Okuma parçası —
======

• 31
    --- alıntı ---

    öncelikle tanım yapalım hamzaoğlunu eleştirenlere ana bacı din kitap dümdüz giden bir entry paylaşmasına rağmen , uçurulmayı geçtim, ceza bile almayan yazar.

    --- alıntı ---

    yazar dostum,

    beni modlara şikayet etmişsiniz, gerekli cevabı da almışsınız, eleştirilerinizi bir kaç ayrı başlıkta yazmışsınız, yetmemiş yeniden benim için yukarıdaki tanımı yapmışsınız.

    ceza aldım veya almadım, benden size ne?

    hadi diyelim niye ceza almadığımı merak ettiniz cevabını da modlar size vermiş. hala ısrar ve hınç nedir? üstelik gerekli cevabı isminiz altında daha önce samimiyetle size verdiğimi düşünüyorum. tanımazsın etmezsin tavuğuna mı hışt dedim nedir bu öfkeniz?

    üstelik yukarıdaki tanımınız da gerçek dışı, eleştirenler hakkında bir yazı paylaşmadım, hamza hoca ya küfür edip, dalga geçen yeni nesil internet taraftarları hakkında bir yazıyı alıntı yaptım. hamza hocaya söven yazıları benden önce paylaştılar, o zaman sesiniz çıktı mı? veya ben onlar niye ceza almadı mı dedim?

    ayrıca denge dengeoğlu, senin sevdiğin saydığın şu kişidir desem hoşuna gider mi? gitmez. o zaman hocanın rahmetli babasının verdiği bir isimle dalga geçme.

    not; objektiflik konusunu ise halim abibaşlığına yazarım oradan okursunuz.

======

Kayıtlı veriler —
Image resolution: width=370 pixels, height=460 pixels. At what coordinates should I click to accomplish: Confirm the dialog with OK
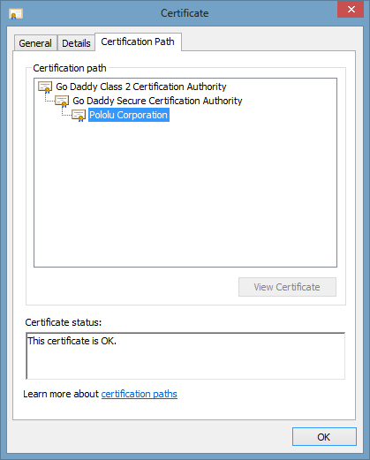tap(324, 437)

======

Yapılacak görev — Okuma parçasında "hadi diyelim niye" ile başlayıp "isimle dalga geçme." ile biten bölümü harfi harfine yeniden yazar mısın?

Yanıt —
hadi diyelim niye ceza almadığımı merak ettiniz cevabını da modlar size vermiş. hala ısrar ve hınç nedir? üstelik gerekli cevabı isminiz altında daha önce samimiyetle size verdiğimi düşünüyorum. tanımazsın etmezsin tavuğuna mı hışt dedim nedir bu öfkeniz?

    üstelik yukarıdaki tanımınız da gerçek dışı, eleştirenler hakkında bir yazı paylaşmadım, hamza hoca ya küfür edip, dalga geçen yeni nesil internet taraftarları hakkında bir yazıyı alıntı yaptım. hamza hocaya söven yazıları benden önce paylaştılar, o zaman sesiniz çıktı mı? veya ben onlar niye ceza almadı mı dedim?

    ayrıca denge dengeoğlu, senin sevdiğin saydığın şu kişidir desem hoşuna gider mi? gitmez. o zaman hocanın rahmetli babasının verdiği bir isimle dalga geçme.